Dataset entries
□ □ □ □ □ □ □

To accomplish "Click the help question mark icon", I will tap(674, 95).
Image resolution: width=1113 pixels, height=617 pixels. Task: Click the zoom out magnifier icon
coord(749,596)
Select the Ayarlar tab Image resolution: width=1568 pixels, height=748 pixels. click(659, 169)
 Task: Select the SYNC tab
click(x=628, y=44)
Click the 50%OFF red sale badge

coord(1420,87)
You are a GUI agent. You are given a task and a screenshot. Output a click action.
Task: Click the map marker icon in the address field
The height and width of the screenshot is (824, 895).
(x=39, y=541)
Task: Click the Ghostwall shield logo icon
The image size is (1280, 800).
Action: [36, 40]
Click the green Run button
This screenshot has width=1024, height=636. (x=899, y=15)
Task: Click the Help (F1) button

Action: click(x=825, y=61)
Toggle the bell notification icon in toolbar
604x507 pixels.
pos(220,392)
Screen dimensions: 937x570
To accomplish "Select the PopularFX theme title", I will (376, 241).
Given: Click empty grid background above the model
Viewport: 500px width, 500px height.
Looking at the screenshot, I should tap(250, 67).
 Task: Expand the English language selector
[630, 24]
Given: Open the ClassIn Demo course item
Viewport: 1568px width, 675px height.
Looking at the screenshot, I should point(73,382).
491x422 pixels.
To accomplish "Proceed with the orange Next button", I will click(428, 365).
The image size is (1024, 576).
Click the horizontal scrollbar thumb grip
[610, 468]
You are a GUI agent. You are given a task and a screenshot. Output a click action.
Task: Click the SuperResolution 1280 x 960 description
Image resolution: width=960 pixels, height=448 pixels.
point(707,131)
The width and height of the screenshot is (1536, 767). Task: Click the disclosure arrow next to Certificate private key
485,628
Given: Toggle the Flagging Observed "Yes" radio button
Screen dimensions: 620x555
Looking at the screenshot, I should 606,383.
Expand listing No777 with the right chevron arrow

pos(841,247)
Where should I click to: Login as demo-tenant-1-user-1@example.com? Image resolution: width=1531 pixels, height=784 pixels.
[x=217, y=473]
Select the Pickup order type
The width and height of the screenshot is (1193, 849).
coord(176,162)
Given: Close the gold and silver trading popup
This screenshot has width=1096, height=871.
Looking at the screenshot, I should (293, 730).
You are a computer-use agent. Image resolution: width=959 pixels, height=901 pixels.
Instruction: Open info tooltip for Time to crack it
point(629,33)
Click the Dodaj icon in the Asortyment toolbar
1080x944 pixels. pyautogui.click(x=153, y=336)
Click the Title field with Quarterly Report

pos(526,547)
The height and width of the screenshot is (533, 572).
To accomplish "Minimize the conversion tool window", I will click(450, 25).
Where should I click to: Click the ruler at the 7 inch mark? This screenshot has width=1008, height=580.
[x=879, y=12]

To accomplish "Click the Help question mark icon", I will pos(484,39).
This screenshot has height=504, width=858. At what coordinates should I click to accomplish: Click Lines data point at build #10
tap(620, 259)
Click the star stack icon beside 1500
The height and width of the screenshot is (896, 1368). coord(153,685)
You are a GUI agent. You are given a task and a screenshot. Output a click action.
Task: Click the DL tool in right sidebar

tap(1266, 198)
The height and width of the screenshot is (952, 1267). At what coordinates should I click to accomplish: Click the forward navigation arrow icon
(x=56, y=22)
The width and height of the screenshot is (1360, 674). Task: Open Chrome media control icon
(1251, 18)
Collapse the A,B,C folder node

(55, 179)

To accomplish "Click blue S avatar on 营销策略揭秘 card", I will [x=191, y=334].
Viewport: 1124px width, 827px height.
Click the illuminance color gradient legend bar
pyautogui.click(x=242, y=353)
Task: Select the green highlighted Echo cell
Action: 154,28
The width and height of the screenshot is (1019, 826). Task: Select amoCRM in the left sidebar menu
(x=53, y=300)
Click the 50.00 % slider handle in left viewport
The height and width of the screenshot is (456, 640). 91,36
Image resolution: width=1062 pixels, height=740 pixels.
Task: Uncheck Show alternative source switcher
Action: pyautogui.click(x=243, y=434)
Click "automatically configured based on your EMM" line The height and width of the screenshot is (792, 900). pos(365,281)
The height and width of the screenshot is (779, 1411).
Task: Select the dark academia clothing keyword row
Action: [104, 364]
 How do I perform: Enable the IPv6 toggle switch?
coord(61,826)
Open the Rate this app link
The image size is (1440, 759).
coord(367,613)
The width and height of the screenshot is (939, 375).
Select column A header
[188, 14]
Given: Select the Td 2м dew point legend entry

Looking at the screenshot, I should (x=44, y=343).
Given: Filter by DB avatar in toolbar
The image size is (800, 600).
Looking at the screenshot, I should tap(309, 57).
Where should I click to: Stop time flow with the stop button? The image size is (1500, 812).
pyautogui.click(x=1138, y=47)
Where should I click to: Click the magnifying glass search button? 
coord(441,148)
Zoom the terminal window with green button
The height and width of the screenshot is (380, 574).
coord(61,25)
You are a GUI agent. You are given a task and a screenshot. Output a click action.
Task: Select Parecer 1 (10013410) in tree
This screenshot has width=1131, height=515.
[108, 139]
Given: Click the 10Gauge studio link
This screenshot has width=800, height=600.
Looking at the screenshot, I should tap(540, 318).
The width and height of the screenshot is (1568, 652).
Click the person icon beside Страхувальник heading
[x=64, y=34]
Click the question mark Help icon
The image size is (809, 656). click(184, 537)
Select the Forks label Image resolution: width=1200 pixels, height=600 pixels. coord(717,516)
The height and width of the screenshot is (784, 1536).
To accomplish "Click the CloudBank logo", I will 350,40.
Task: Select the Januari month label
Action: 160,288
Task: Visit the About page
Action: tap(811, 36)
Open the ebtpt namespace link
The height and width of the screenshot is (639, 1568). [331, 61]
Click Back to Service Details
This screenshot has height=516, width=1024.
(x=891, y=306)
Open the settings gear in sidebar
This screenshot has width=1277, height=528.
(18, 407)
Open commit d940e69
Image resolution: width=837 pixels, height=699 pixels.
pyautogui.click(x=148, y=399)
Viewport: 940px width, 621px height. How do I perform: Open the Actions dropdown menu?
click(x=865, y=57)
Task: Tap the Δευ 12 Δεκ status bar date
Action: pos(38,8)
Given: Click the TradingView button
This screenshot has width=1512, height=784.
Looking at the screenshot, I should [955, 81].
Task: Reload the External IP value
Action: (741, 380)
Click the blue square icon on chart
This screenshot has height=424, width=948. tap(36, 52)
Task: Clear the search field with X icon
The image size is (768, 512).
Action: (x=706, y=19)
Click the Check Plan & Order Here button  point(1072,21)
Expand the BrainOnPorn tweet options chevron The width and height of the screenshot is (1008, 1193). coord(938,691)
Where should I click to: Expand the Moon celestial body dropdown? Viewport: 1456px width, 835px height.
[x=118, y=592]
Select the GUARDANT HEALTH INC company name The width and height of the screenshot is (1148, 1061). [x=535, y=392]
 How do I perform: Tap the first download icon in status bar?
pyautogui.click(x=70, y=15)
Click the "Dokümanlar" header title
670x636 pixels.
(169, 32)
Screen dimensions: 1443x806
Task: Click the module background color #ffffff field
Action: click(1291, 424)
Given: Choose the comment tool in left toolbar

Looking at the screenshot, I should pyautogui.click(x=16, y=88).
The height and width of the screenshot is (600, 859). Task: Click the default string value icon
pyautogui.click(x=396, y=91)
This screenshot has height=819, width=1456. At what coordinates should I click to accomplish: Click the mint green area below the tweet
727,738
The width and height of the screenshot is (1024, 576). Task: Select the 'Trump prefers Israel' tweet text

□ □ □ □ □ □ □

Prompt: Output every record above exactly as it appears.

Output of the exercise:
To accomplish "Click the help question mark icon", I will tap(674, 95).
Image resolution: width=1113 pixels, height=617 pixels. Task: Click the zoom out magnifier icon
coord(749,596)
Select the Ayarlar tab Image resolution: width=1568 pixels, height=748 pixels. click(659, 169)
 Task: Select the SYNC tab
click(x=628, y=44)
Click the 50%OFF red sale badge

coord(1420,87)
You are a GUI agent. You are given a task and a screenshot. Output a click action.
Task: Click the map marker icon in the address field
The height and width of the screenshot is (824, 895).
(x=39, y=541)
Task: Click the Ghostwall shield logo icon
The image size is (1280, 800).
Action: [36, 40]
Click the green Run button
This screenshot has width=1024, height=636. (x=899, y=15)
Task: Click the Help (F1) button

Action: click(x=825, y=61)
Toggle the bell notification icon in toolbar
604x507 pixels.
pos(220,392)
Screen dimensions: 937x570
To accomplish "Select the PopularFX theme title", I will (376, 241).
Given: Click empty grid background above the model
Viewport: 500px width, 500px height.
Looking at the screenshot, I should tap(250, 67).
 Task: Expand the English language selector
[630, 24]
Given: Open the ClassIn Demo course item
Viewport: 1568px width, 675px height.
Looking at the screenshot, I should point(73,382).
491x422 pixels.
To accomplish "Proceed with the orange Next button", I will click(428, 365).
The image size is (1024, 576).
Click the horizontal scrollbar thumb grip
[610, 468]
You are a GUI agent. You are given a task and a screenshot. Output a click action.
Task: Click the SuperResolution 1280 x 960 description
Image resolution: width=960 pixels, height=448 pixels.
point(707,131)
The width and height of the screenshot is (1536, 767). Task: Click the disclosure arrow next to Certificate private key
485,628
Given: Toggle the Flagging Observed "Yes" radio button
Screen dimensions: 620x555
Looking at the screenshot, I should 606,383.
Expand listing No777 with the right chevron arrow

pos(841,247)
Where should I click to: Login as demo-tenant-1-user-1@example.com? Image resolution: width=1531 pixels, height=784 pixels.
[x=217, y=473]
Select the Pickup order type
The width and height of the screenshot is (1193, 849).
coord(176,162)
Given: Close the gold and silver trading popup
This screenshot has width=1096, height=871.
Looking at the screenshot, I should (293, 730).
You are a computer-use agent. Image resolution: width=959 pixels, height=901 pixels.
Instruction: Open info tooltip for Time to crack it
point(629,33)
Click the Dodaj icon in the Asortyment toolbar
1080x944 pixels. pyautogui.click(x=153, y=336)
Click the Title field with Quarterly Report

pos(526,547)
The height and width of the screenshot is (533, 572).
To accomplish "Minimize the conversion tool window", I will click(450, 25).
Where should I click to: Click the ruler at the 7 inch mark? This screenshot has width=1008, height=580.
[x=879, y=12]

To accomplish "Click the Help question mark icon", I will pos(484,39).
This screenshot has height=504, width=858. At what coordinates should I click to accomplish: Click Lines data point at build #10
tap(620, 259)
Click the star stack icon beside 1500
The height and width of the screenshot is (896, 1368). coord(153,685)
You are a GUI agent. You are given a task and a screenshot. Output a click action.
Task: Click the DL tool in right sidebar

tap(1266, 198)
The height and width of the screenshot is (952, 1267). At what coordinates should I click to accomplish: Click the forward navigation arrow icon
(x=56, y=22)
The width and height of the screenshot is (1360, 674). Task: Open Chrome media control icon
(1251, 18)
Collapse the A,B,C folder node

(55, 179)

To accomplish "Click blue S avatar on 营销策略揭秘 card", I will [x=191, y=334].
Viewport: 1124px width, 827px height.
Click the illuminance color gradient legend bar
pyautogui.click(x=242, y=353)
Task: Select the green highlighted Echo cell
Action: 154,28
The width and height of the screenshot is (1019, 826). Task: Select amoCRM in the left sidebar menu
(x=53, y=300)
Click the 50.00 % slider handle in left viewport
The height and width of the screenshot is (456, 640). 91,36
Image resolution: width=1062 pixels, height=740 pixels.
Task: Uncheck Show alternative source switcher
Action: pyautogui.click(x=243, y=434)
Click "automatically configured based on your EMM" line The height and width of the screenshot is (792, 900). pos(365,281)
The height and width of the screenshot is (779, 1411).
Task: Select the dark academia clothing keyword row
Action: [104, 364]
 How do I perform: Enable the IPv6 toggle switch?
coord(61,826)
Open the Rate this app link
The image size is (1440, 759).
coord(367,613)
The width and height of the screenshot is (939, 375).
Select column A header
[188, 14]
Given: Select the Td 2м dew point legend entry

Looking at the screenshot, I should (x=44, y=343).
Given: Filter by DB avatar in toolbar
The image size is (800, 600).
Looking at the screenshot, I should tap(309, 57).
Where should I click to: Stop time flow with the stop button? The image size is (1500, 812).
pyautogui.click(x=1138, y=47)
Where should I click to: Click the magnifying glass search button? 
coord(441,148)
Zoom the terminal window with green button
The height and width of the screenshot is (380, 574).
coord(61,25)
You are a GUI agent. You are given a task and a screenshot. Output a click action.
Task: Select Parecer 1 (10013410) in tree
This screenshot has width=1131, height=515.
[108, 139]
Given: Click the 10Gauge studio link
This screenshot has width=800, height=600.
Looking at the screenshot, I should tap(540, 318).
The width and height of the screenshot is (1568, 652).
Click the person icon beside Страхувальник heading
[x=64, y=34]
Click the question mark Help icon
The image size is (809, 656). click(184, 537)
Select the Forks label Image resolution: width=1200 pixels, height=600 pixels. coord(717,516)
The height and width of the screenshot is (784, 1536).
To accomplish "Click the CloudBank logo", I will 350,40.
Task: Select the Januari month label
Action: 160,288
Task: Visit the About page
Action: tap(811, 36)
Open the ebtpt namespace link
The height and width of the screenshot is (639, 1568). [331, 61]
Click Back to Service Details
This screenshot has height=516, width=1024.
(x=891, y=306)
Open the settings gear in sidebar
This screenshot has width=1277, height=528.
(18, 407)
Open commit d940e69
Image resolution: width=837 pixels, height=699 pixels.
pyautogui.click(x=148, y=399)
Viewport: 940px width, 621px height. How do I perform: Open the Actions dropdown menu?
click(x=865, y=57)
Task: Tap the Δευ 12 Δεκ status bar date
Action: pos(38,8)
Given: Click the TradingView button
This screenshot has width=1512, height=784.
Looking at the screenshot, I should [955, 81].
Task: Reload the External IP value
Action: (741, 380)
Click the blue square icon on chart
This screenshot has height=424, width=948. tap(36, 52)
Task: Clear the search field with X icon
The image size is (768, 512).
Action: (x=706, y=19)
Click the Check Plan & Order Here button  point(1072,21)
Expand the BrainOnPorn tweet options chevron The width and height of the screenshot is (1008, 1193). coord(938,691)
Where should I click to: Expand the Moon celestial body dropdown? Viewport: 1456px width, 835px height.
[x=118, y=592]
Select the GUARDANT HEALTH INC company name The width and height of the screenshot is (1148, 1061). [x=535, y=392]
 How do I perform: Tap the first download icon in status bar?
pyautogui.click(x=70, y=15)
Click the "Dokümanlar" header title
670x636 pixels.
(169, 32)
Screen dimensions: 1443x806
Task: Click the module background color #ffffff field
Action: click(1291, 424)
Given: Choose the comment tool in left toolbar

Looking at the screenshot, I should pyautogui.click(x=16, y=88).
The height and width of the screenshot is (600, 859). Task: Click the default string value icon
pyautogui.click(x=396, y=91)
This screenshot has height=819, width=1456. At what coordinates should I click to accomplish: Click the mint green area below the tweet
727,738
The width and height of the screenshot is (1024, 576). Task: Select the 'Trump prefers Israel' tweet text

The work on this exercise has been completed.